Transcribe only what runs from the line containing "You are a computer-use" through the final line below, exactly, and leave every picture out.
== Segment start ==
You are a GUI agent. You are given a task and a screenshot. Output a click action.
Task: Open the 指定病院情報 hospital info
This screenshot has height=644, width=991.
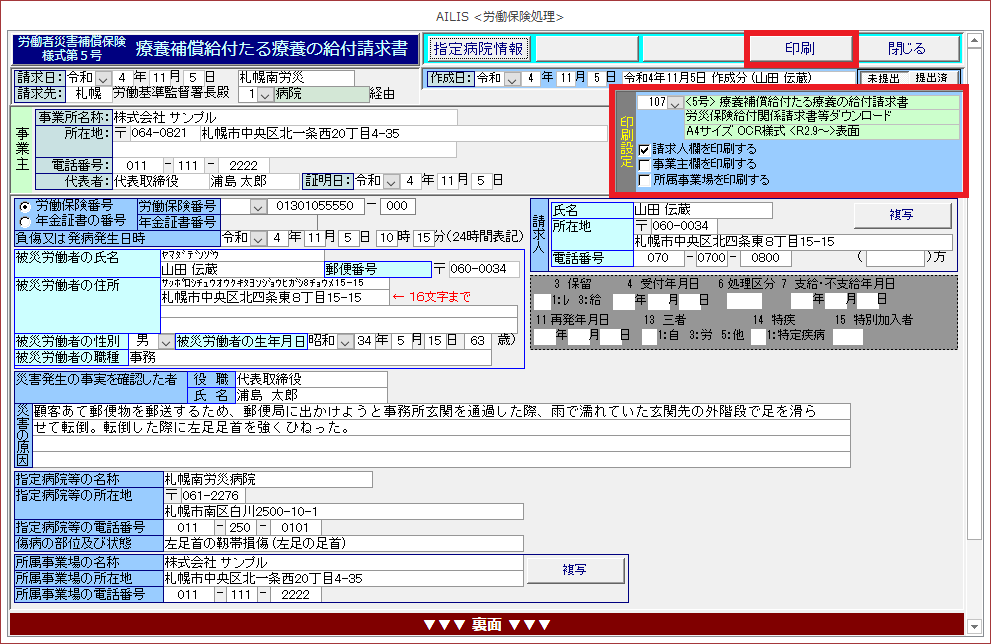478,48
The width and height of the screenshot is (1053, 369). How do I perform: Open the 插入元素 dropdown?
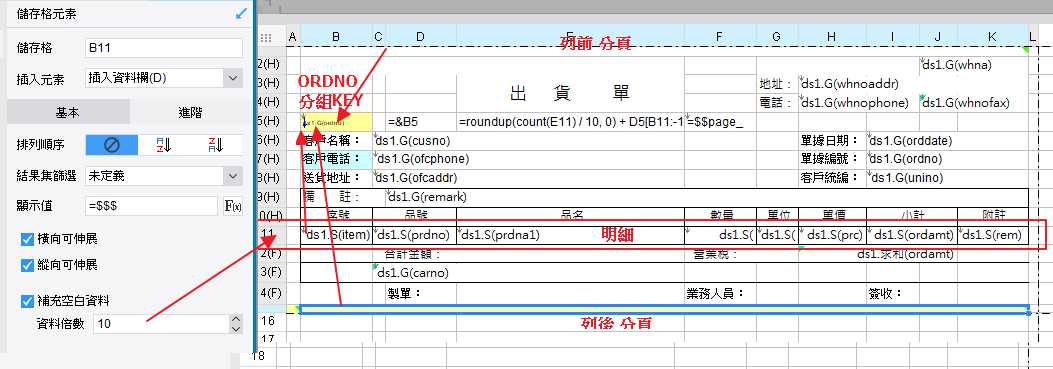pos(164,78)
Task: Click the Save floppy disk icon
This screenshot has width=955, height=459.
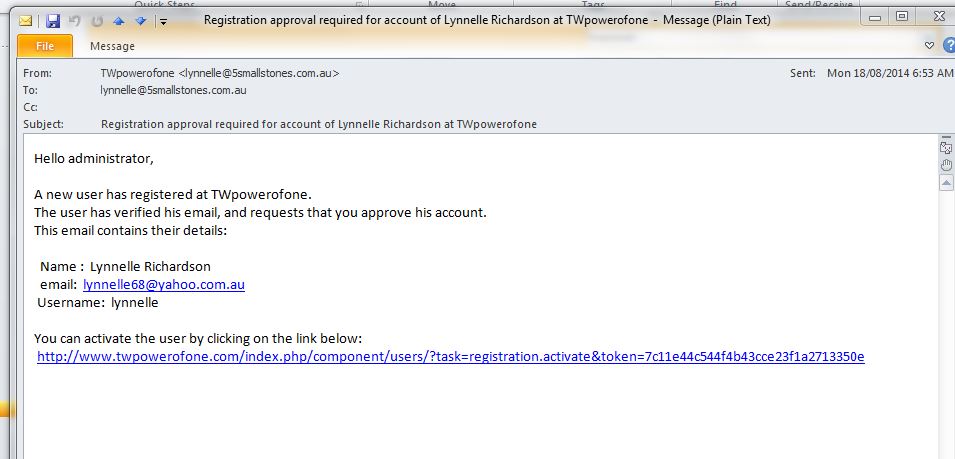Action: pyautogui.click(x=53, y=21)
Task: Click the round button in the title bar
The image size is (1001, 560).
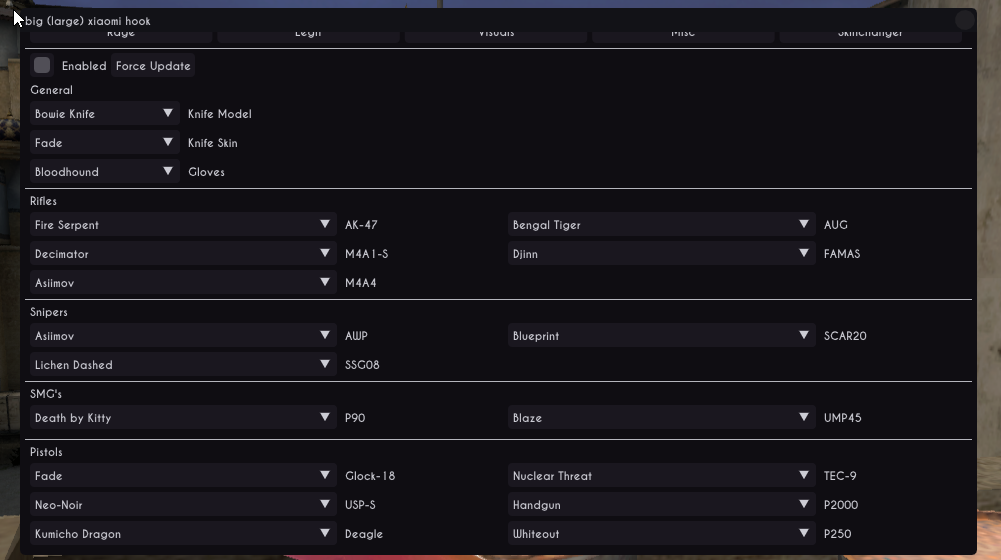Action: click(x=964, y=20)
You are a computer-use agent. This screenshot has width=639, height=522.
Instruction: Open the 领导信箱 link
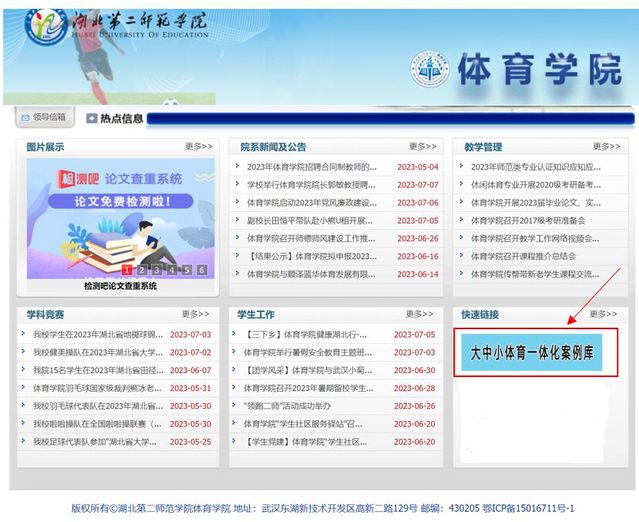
== Segment end ==
**Answer to the problem**
You are a computer-use agent. This screenshot has width=639, height=522.
Instruction: Open the 领导信箱 link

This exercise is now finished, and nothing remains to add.